Human Capital Disclosure
Item 101(c) of Regulation S-K now requires, to the extent such disclosure is material, a description of an issuer’s human capital resources, including any human capital measures or objectives that the issuer focuses on in managing its business. Further, the Item also requires an issuer to disclose, to the extent material, the number of persons employed by the issuer. The SEC noted that to the extent that a measure, for example, of an issuer’s part-time employees, full-time employees, independent contractors and contingent workers, and employee turnover, in all or a portion of the issuer’s business, is material, the issuer must disclose this information.
Because the SEC determined to adopt a principles-based approach, the new rule does not define “human capital.” The SEC believes “this term may evolve over time and may be defined by different companies in ways that are industry specific.” The final rule identifies various human capital measures and objectives that address the attraction, development, and retention of personnel as non-exclusive examples of subjects that may be material, depending on the nature of the issuer’s business and workforce. The SEC indicated that each issuer’s disclosure must be tailored to its unique business, workforce, and facts and circumstances.
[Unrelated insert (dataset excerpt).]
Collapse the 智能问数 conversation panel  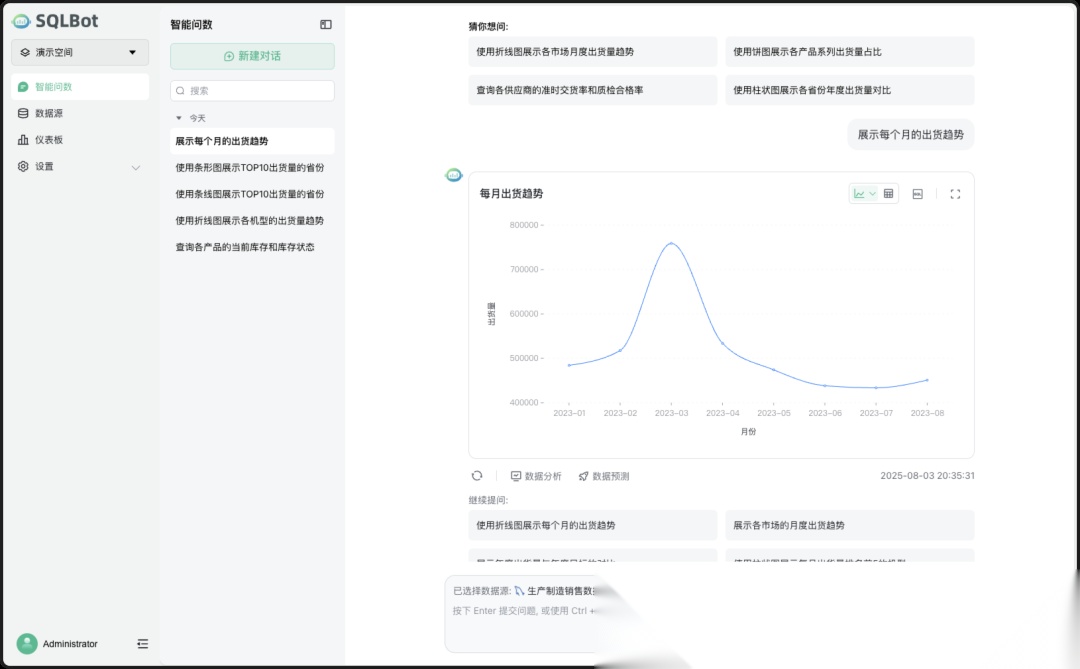pyautogui.click(x=325, y=23)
Further, while the new rule does not require an issuer to use a disclosure standard or framework to provide human capital disclosure, the SEC believes a principles-based approach affords an issuer the flexibility to provide disclosure in accordance with some or all of the components of any current or future standard or framework that facilitates human capital resource disclosure. In his public statement made in conjunction with the adoption of the amendments, SEC Chairman Clayton stated that he does “expect to see meaningful qualitative and quantitative disclosure, including, as appropriate, disclosure of metrics that companies actually use in managing their affairs” and that “[a]s is the case with non-GAAP financial measures, [he] would also expect companies to maintain metric definitions constant from period to period or to disclose prominently any changes to the metrics used or the definitions of those metrics.”
The new rule passed by on a 3-2 vote. The two dissenting commissioners disapproved of adopting “a generic and vague” principles-based disclosure requirement with respect to human capital and would have required specific disclosures. The dissenters also criticized the new rule for being “silent on two critical subjects: diversity and climate risk disclosures.” One dissenting commissioner argued for additional study of environmental, social and governance (ESG) disclosures and metrics. We expect ESG matters to remain a key focus of the SEC, particularly if the White House changes hands in the election.